Each line below from the one containing "For every named" through the one containing "[Open cart] (293, 24)" should be output exactly as it stands, and no other line should appear.

● ● ● ● ●

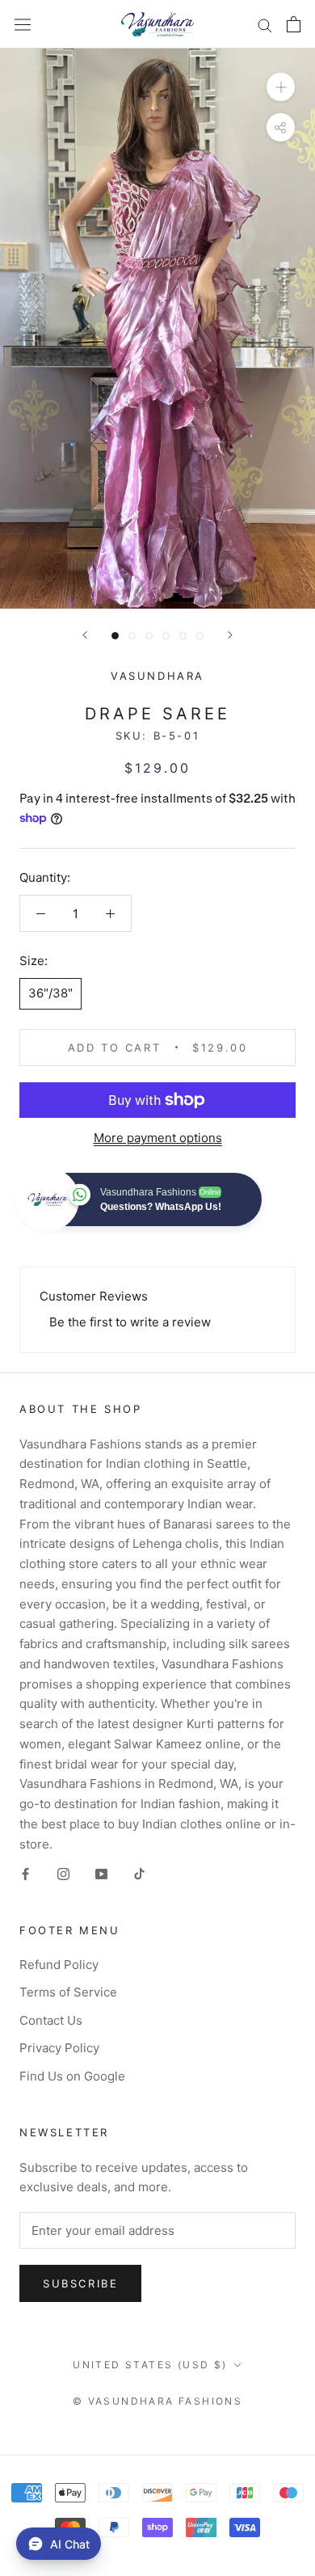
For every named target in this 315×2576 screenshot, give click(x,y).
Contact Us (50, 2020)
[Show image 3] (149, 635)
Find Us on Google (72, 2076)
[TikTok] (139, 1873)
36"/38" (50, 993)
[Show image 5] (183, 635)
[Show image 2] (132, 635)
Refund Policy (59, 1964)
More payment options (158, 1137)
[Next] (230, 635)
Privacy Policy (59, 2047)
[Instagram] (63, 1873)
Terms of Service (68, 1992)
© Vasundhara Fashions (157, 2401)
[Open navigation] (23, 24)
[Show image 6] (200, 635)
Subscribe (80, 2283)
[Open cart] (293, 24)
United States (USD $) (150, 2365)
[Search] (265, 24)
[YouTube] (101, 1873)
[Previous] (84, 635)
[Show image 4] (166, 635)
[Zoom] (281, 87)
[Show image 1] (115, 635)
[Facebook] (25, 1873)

● ● ● ● ●

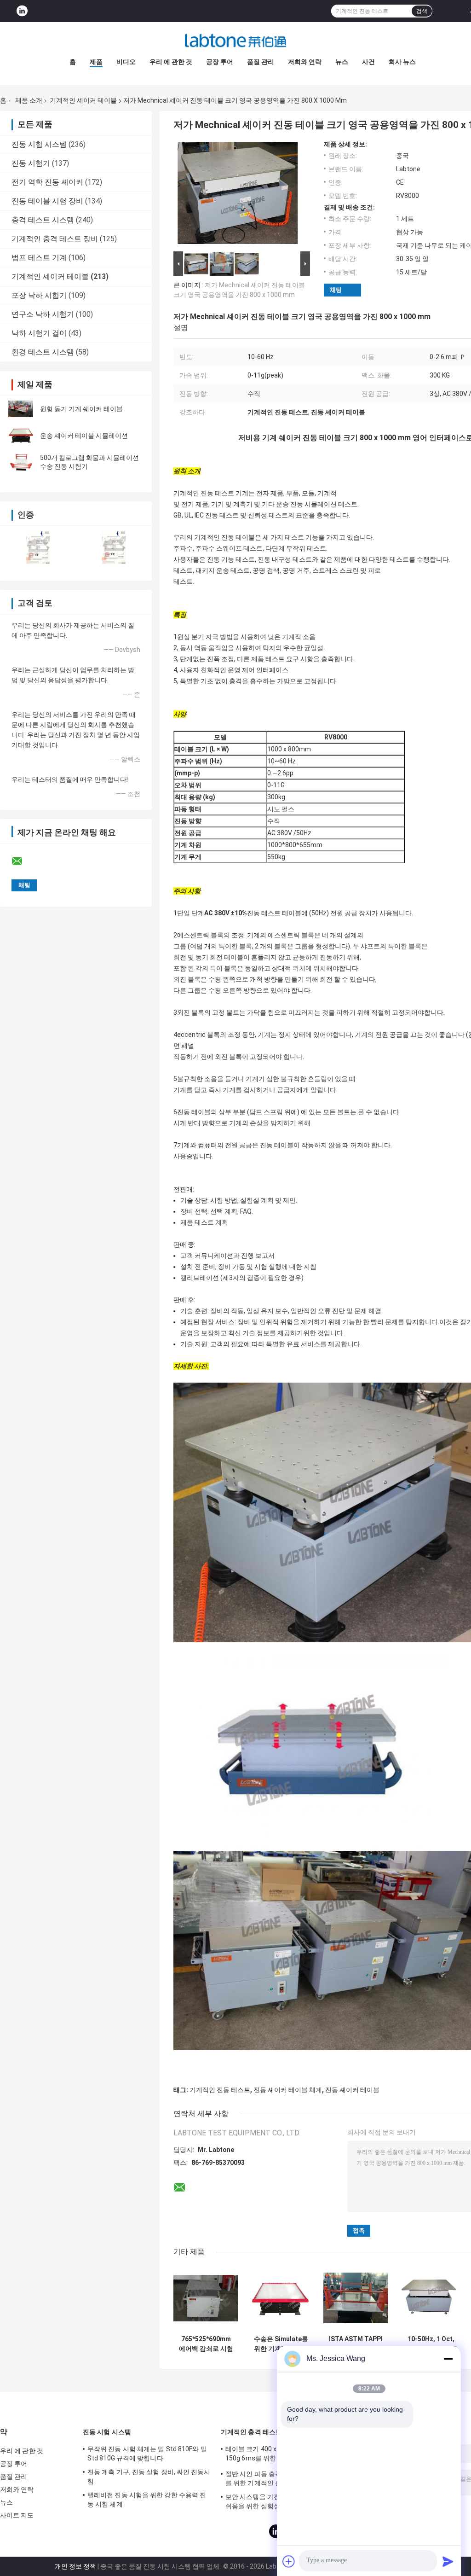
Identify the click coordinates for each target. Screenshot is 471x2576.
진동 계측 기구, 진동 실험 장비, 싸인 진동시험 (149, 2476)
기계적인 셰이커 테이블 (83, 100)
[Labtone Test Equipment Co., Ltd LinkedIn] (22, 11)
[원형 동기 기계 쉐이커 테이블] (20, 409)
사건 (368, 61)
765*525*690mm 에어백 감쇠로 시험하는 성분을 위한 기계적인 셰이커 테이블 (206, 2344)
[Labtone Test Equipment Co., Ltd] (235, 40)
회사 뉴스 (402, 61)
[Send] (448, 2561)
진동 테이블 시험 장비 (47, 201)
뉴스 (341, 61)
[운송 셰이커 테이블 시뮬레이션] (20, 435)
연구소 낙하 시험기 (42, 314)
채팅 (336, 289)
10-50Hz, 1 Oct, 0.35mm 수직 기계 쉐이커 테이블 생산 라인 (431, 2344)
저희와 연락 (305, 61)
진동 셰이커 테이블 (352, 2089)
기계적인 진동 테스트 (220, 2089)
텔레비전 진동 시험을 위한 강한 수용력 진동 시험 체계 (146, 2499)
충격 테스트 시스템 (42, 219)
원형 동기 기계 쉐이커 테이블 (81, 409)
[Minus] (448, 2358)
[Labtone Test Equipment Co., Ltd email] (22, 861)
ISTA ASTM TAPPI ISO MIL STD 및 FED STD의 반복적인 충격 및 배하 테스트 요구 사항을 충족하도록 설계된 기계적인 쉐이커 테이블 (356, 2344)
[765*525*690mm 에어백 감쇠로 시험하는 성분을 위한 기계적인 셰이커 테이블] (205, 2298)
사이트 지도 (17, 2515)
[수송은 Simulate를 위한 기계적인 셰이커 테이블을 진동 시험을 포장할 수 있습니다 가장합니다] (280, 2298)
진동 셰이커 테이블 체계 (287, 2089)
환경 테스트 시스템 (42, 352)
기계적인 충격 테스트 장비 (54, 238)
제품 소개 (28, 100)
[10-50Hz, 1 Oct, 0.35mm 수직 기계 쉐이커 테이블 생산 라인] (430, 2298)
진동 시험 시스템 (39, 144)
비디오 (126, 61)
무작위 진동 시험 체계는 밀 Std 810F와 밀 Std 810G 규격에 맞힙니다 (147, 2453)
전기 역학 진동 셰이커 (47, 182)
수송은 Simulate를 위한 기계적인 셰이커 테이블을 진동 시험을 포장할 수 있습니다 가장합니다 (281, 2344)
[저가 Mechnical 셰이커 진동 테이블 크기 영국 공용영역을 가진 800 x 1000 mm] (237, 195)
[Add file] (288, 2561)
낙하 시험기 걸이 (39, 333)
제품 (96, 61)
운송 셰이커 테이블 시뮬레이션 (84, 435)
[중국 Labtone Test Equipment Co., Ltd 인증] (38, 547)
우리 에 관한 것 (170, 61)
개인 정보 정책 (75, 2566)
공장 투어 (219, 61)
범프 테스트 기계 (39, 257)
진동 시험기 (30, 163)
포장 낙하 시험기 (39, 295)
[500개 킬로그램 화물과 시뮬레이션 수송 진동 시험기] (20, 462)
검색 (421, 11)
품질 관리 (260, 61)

● ● ● ● ●

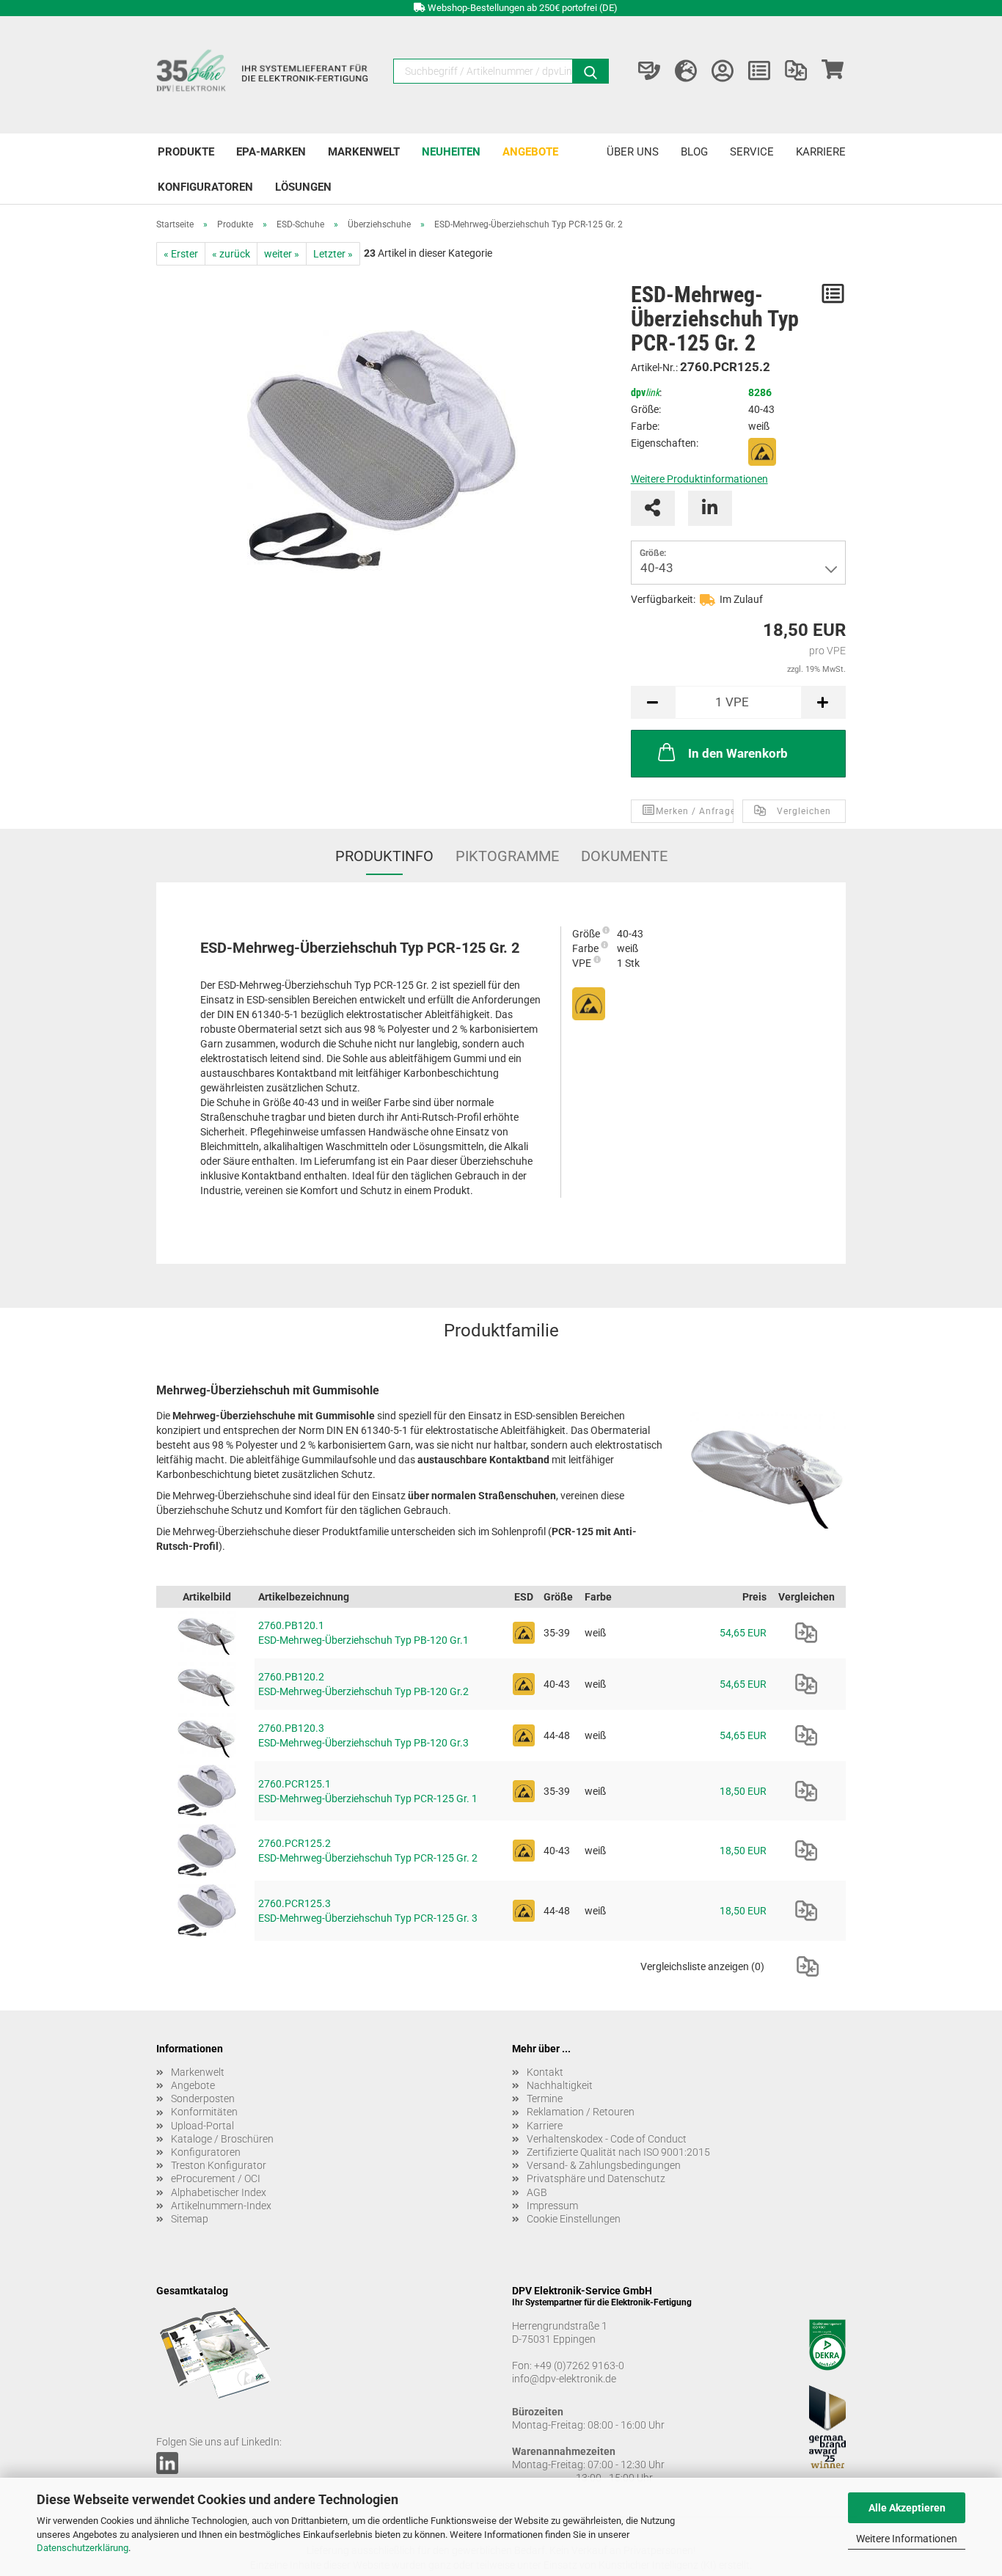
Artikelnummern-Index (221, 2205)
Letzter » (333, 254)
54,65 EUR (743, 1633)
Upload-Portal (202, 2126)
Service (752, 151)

● ● ● ● ●

Solution for this exercise ->
For every named target in this 315×2576 screenshot, give click(x,y).
Contact Us (50, 2020)
[Show image 3] (149, 635)
Find Us on Google (72, 2076)
[TikTok] (139, 1873)
36"/38" (50, 993)
[Show image 5] (183, 635)
[Show image 2] (132, 635)
Refund Policy (59, 1964)
More payment options (158, 1137)
[Next] (230, 635)
Privacy Policy (59, 2047)
[Instagram] (63, 1873)
Terms of Service (68, 1992)
© Vasundhara Fashions (157, 2401)
[Open navigation] (23, 24)
[Show image 6] (200, 635)
Subscribe (80, 2283)
[Open cart] (293, 24)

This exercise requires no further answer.